The Red Raiders defend with solid man-to-man defense, introducing the very occasional zone to mix things up. K-State will look to expand on the efficient and pointed offensive movement they exhibited in Norman to get bigs out of position in the middle and find easy buckets. Expect a lot of movement and screening on the perimeter as well, as Texas Tech doesn't defend shots behind the arc exceptionally well.

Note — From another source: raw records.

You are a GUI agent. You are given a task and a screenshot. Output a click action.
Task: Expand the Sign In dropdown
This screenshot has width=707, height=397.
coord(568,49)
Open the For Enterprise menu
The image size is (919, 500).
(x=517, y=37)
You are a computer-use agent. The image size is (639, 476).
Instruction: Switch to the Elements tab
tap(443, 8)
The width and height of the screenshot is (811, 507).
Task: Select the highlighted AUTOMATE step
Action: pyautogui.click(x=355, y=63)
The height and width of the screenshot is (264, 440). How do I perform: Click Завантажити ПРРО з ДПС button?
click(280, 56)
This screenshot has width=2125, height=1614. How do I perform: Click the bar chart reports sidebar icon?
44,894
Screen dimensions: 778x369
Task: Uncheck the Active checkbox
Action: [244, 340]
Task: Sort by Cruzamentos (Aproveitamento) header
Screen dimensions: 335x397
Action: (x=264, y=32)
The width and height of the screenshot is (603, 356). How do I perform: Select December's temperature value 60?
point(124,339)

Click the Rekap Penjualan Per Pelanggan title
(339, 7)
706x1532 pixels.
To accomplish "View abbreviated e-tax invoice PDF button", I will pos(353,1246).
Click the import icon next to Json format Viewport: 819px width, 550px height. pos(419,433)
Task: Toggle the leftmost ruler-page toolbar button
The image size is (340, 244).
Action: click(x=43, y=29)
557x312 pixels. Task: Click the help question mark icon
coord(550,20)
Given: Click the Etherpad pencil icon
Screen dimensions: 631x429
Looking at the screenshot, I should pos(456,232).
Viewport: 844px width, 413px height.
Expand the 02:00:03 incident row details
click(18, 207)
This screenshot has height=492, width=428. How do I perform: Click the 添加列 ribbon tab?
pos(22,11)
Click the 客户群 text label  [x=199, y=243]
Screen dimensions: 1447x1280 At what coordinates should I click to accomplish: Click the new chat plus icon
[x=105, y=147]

K-State, of course, will be in its man defense. It's difficult to take an offense that shoots the ball this poorly seriously, but Division I players are D-I players. Sleep on them, and they'll knock you off. I haven't seen them play personally, but would expect some level of the old Frank Martin K-State teams - their best offense is an offensive rebound.
Kansas State Wildcats:
F Nino Williams, 6-5 220 Sr
F Thomas Gipson, 6-7 265 Sr
F Wesley Iwundu, 6-7 205 So
G Marcus Foster, 6-3 210 So
G Jevon Thomas, 6-0 185 So
Texas Tech Red Raiders:
F Zach Smith, 6-8 210 Fr
F Norense Odiase, 6-9 265 Fr
G Toddrick Gotcher, 6-4 200 Jr
G Robert Turner, 6-3 180 Sr
G Devaugntah Williams, 6-3 200 Jr
3 Keys To The Game
1. Watch The Fouls
K-State has a tendency to commit a lot of fouls. Texas Tech has a tendency to draw a lot of fouls, and get to the free throw line. A great way to score a road upset in conference play is to score free points from the charity stripe, while the other team's best players sit on the bench. The Wildcats need to keep hands off, play straight-up fundamental defense, help early, and keep the Red Raiders off the line.
2. Wipe The Glass Clean
Offensive rebounds will do nothing but give Texas Tech additional hope. Like avoiding fouling, it's all about getting back to fundamentals. They'll be a bit taller than us, so early, firm position on the boxout will be key, and having players communicate and really pinch the ball when it comes off the rim is important. One shot and out for Tech, and things will go well for us.
3. No Let Down
Use the Oklahoma win as fuel, as momentum. Don't buy the hype that everything is OK - you gotta show up every night if you want to win. This means continuing with the offensive execution. It means keep striving to up the defensive intensity. It means keep their rebounders off the glass. It means good shot selection - find shots through the offense, and don't fall in love with the three. We've got a great spark we can use to build a fire, but both the team and #EMAW needs to turn Bramlage back into the #OctagonOfDoom.